Extract each line from the entries below that has the string "icon" in it.

────────────────────────────────────────

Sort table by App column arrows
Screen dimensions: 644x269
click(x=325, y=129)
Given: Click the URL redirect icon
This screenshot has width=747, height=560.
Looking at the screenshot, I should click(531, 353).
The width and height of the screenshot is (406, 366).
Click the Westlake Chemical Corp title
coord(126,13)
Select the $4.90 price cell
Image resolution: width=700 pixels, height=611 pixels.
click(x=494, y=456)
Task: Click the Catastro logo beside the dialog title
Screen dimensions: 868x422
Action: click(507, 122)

────────────────────────────────────────

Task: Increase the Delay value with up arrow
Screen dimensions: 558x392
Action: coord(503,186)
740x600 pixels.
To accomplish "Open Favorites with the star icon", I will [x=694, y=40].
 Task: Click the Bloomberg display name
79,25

────────────────────────────────────────

[Solution to this task]:
Given: Click the URL redirect icon
To accomplish "Open Favorites with the star icon", I will [x=694, y=40].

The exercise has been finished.